Começo por me apresentar. Sou padre católico e vivo neste momento na Diocese do Porto. Li o vosso comunicado.
Ele fez-me reflectir e tentar perceber em que ponto é que aquele ato vos pode ter ofendido. Prezo e respeito a liberdade religiosa que me permite a mim ser o que sou. Gostava de ter feedback neste meu contacto pois gostaria de apresentar mais algumas questões que poderiam ser respondidas em dezenas de criticas, likes e "deslikes" do facebook. Não o quero fazer porque as questões inquietam-me a mim e considero que neste caso só por esta via poderei ficar mais esclarecido. Não pretendo fazer debate, nem mesmo contra-ataque. Creio que isso não é útil para ninguém. Preciso apenas de compreender um pouco mais. Deixo como exemplo uma das minhas questões: é possível um cidadão NEUTRALIZAR a sua identidade religiosa, sexual, cultural, politica, ideologica simplesmente porque assumiu uma função representativa de um povo? Pode o cidadão Marcelo ser neutro lá porque é presidente da república? O povo sabia que ele é católico e isso contou para o ato eleitoral.
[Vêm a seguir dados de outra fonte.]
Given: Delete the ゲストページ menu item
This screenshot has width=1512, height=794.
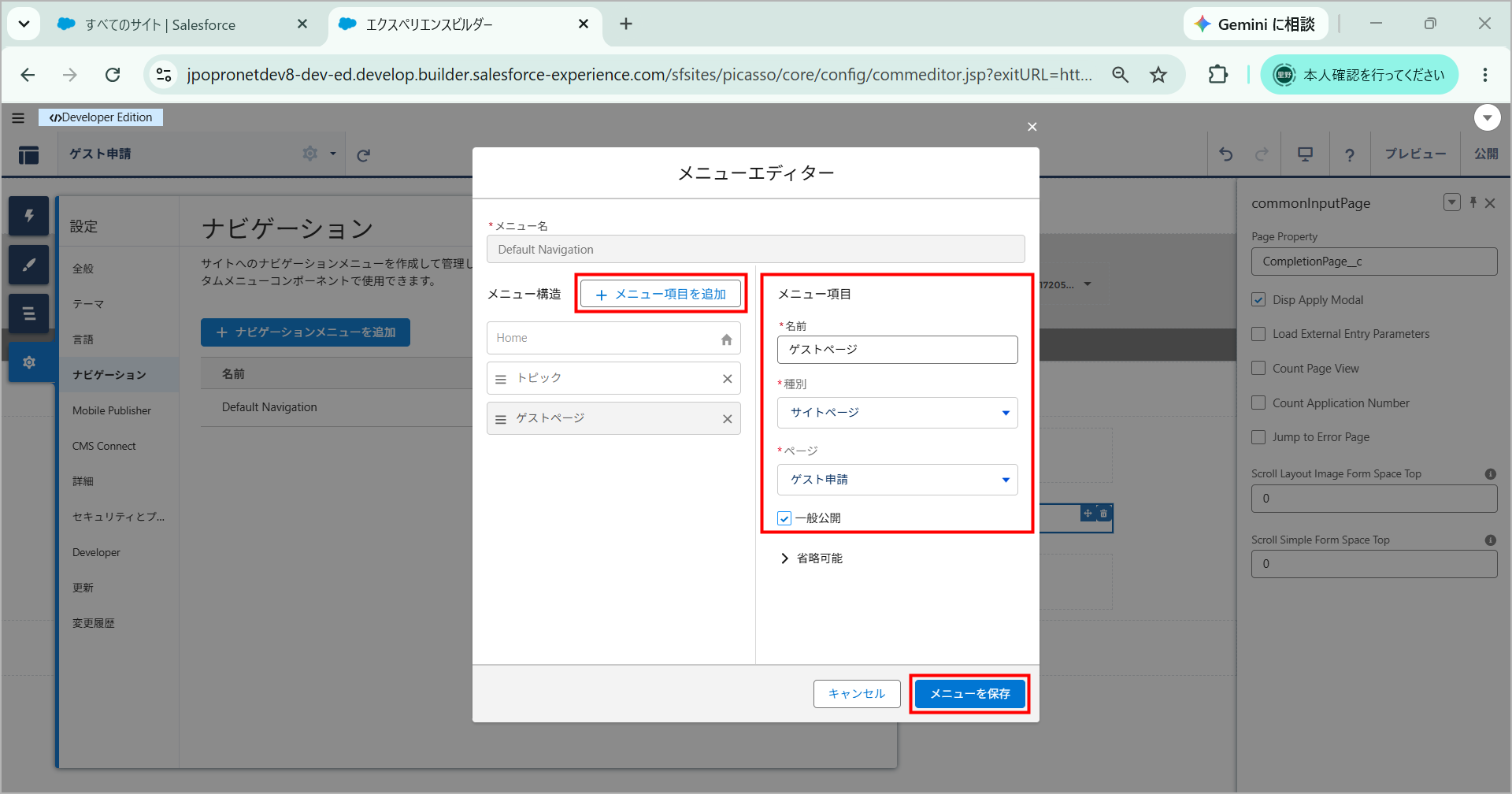Looking at the screenshot, I should [x=727, y=419].
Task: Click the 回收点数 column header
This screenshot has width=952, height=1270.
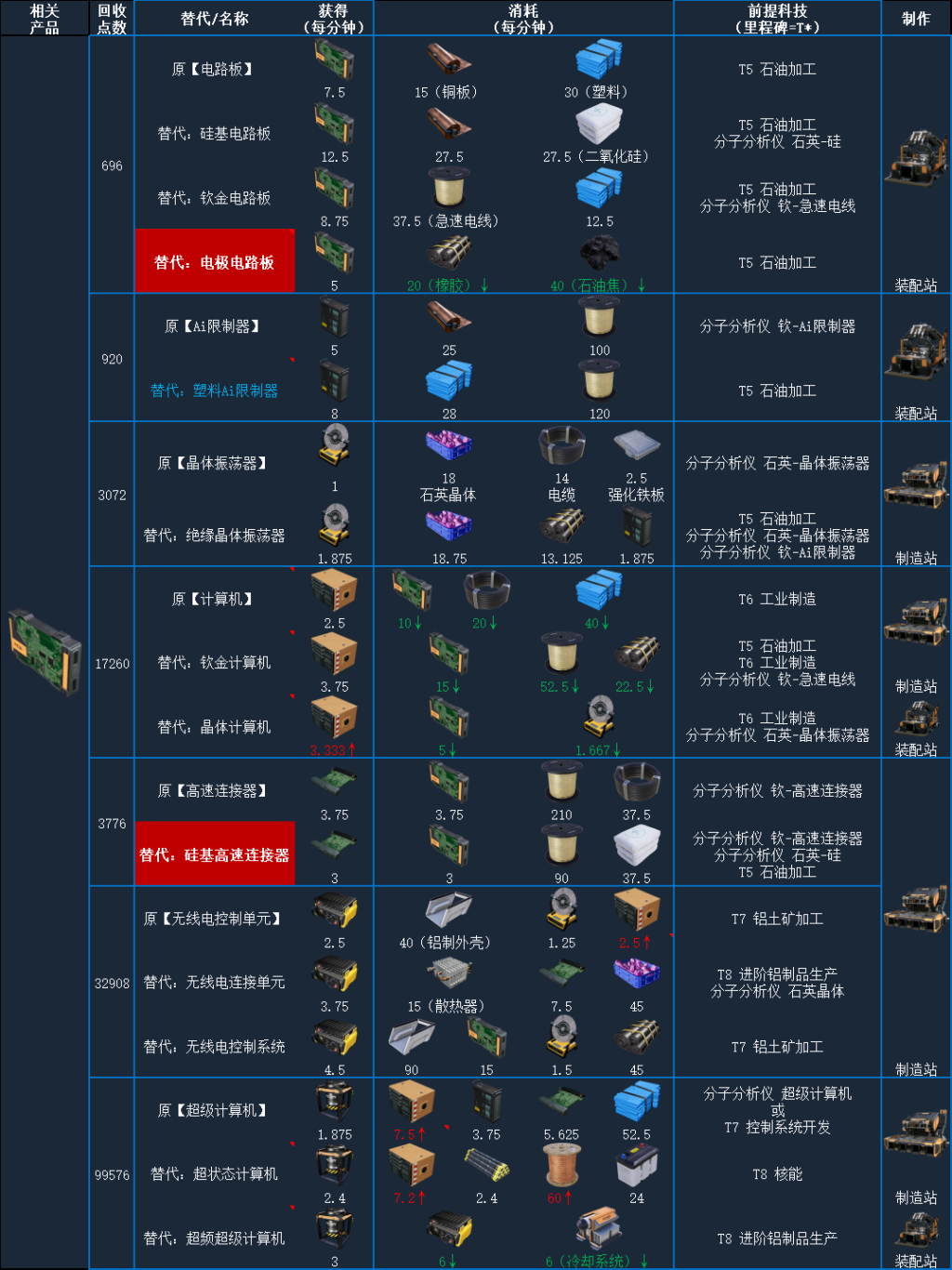Action: (x=112, y=19)

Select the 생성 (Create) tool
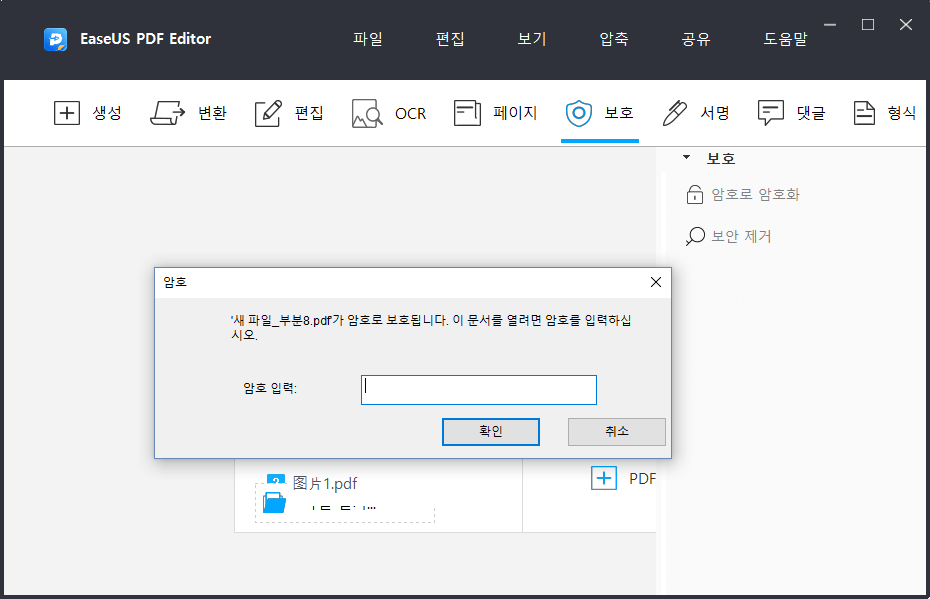point(88,113)
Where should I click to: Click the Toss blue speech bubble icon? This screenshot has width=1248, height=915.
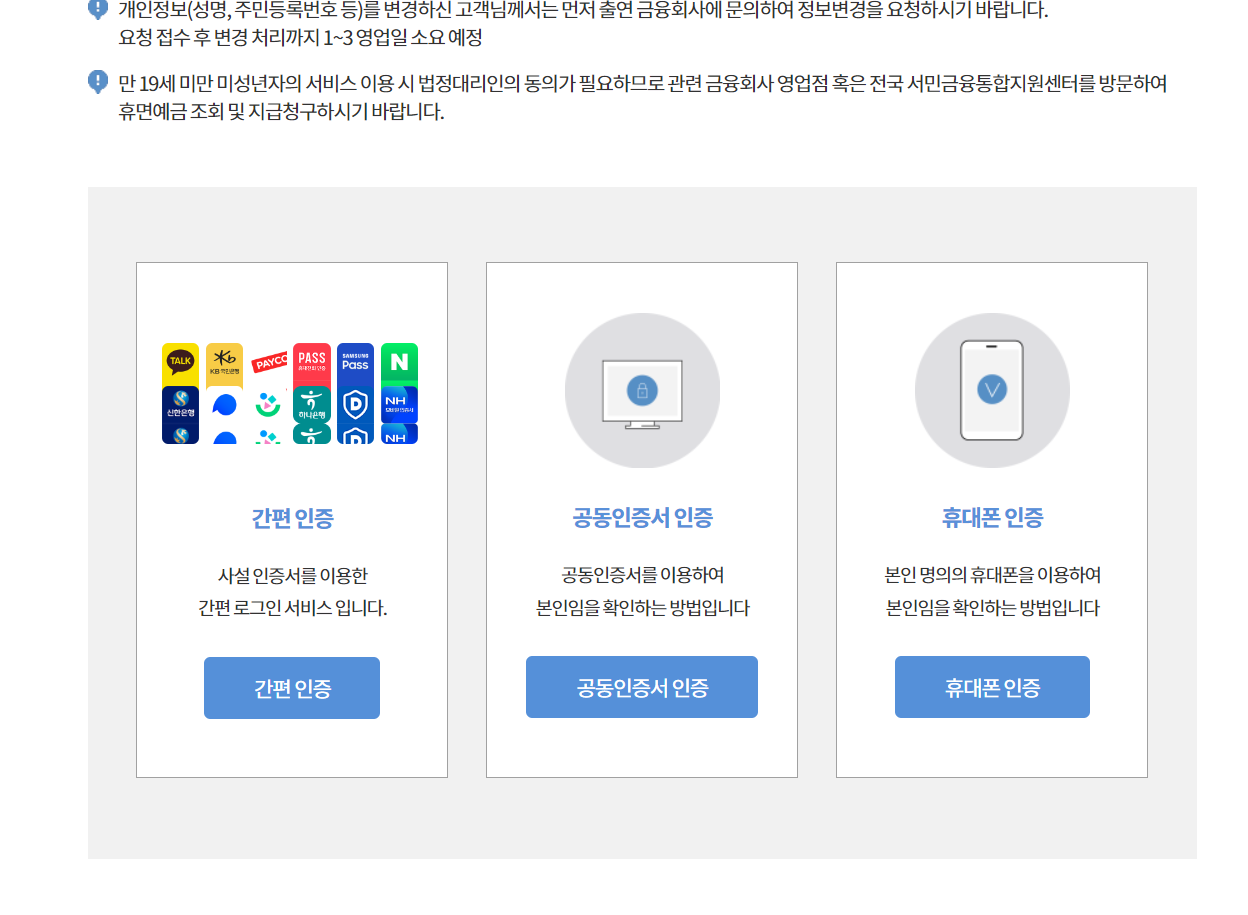click(x=224, y=405)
Não pode ser exigido a um cidadão que a partir da tomada de posse como presidente passe a ser assexuado, areligioso, apolitico, apartidário, etc.
Caso queiram ajudar-me nestas minhas dúvidas ficarei grato. Não pretendo que concordem comigo e assumo que discordo da vossa leitura mas gostava de fazer o esforço mental e intelectual de compreender a vossa argumentação que de momento me parece desenraizada da identidade humana, por isso gostaria de refletir mais.
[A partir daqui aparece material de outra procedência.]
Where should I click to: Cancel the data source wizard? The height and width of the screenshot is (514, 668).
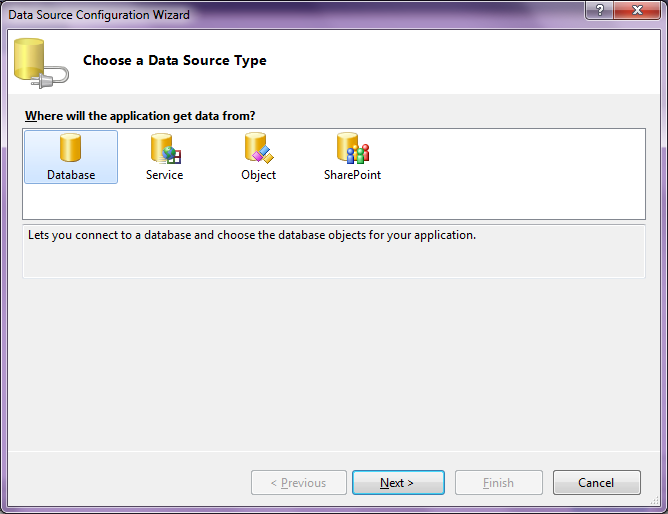coord(596,483)
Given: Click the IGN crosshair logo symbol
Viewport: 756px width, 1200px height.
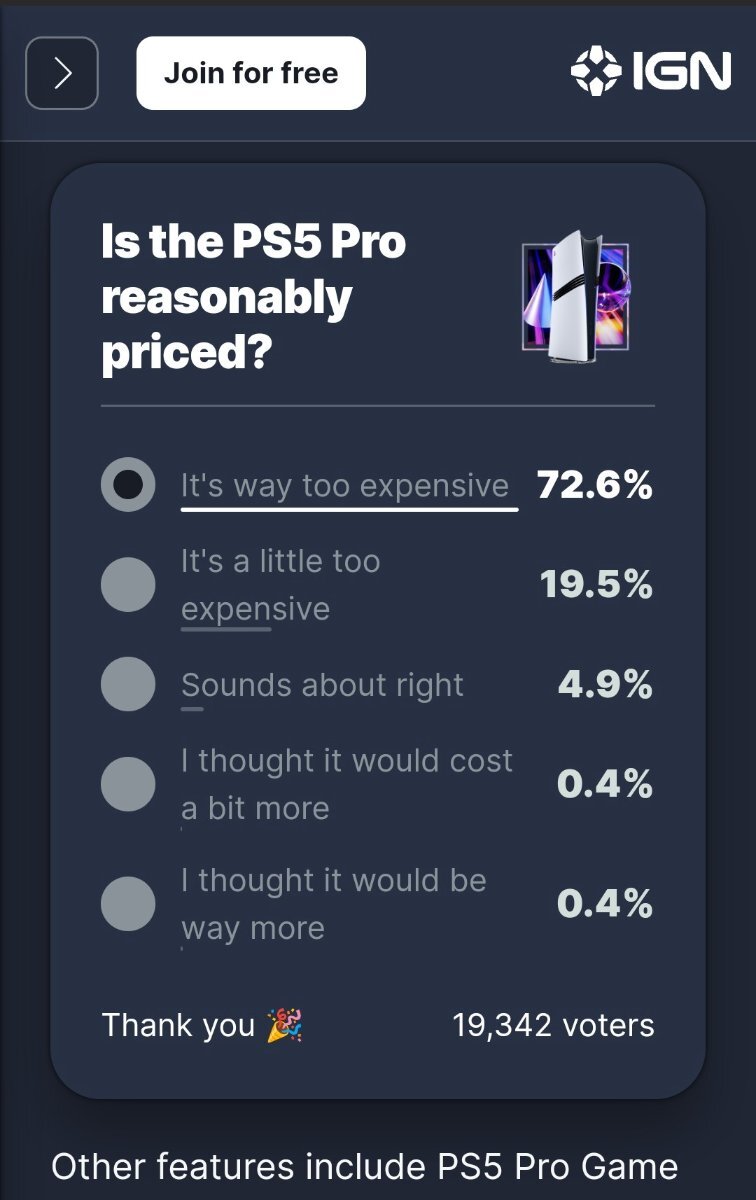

Caso não queiram aceitar o desafio apenas peço que mo digam para não ficar à espera ou não ficar com a sensação que simplesmente ignoraram o meu pedido.
Fiquem bem
renato poças
estou inteiramente de acordo que o presidente da republica se abstenha de qualquer manifestação publica de religiosidade enquanto representar nesse momento o povo portugus..eu não sou crente nem acredito em nada dessas tretas do deus que não existe
de acordo ccm a posição da associação ateísta
os meus cum+rimentos
Luciano leal
Já o anterior me tinha envergonhado várias vezes.
É come se fossem dois presidentes católicos pelo preço de um..
Uma vergonha!
O Presidente da República enquanto representante de todos os portugueses tem a 'obrigação' de ter um comportamento laico porque é o único que defende a liberdade religiosa.
A visita do Sr. Presidente foi ao Estado do Vaticano. Não foi à 'Santa Sé'.
Ninguém precisa de papas para ser uma pessoa decente.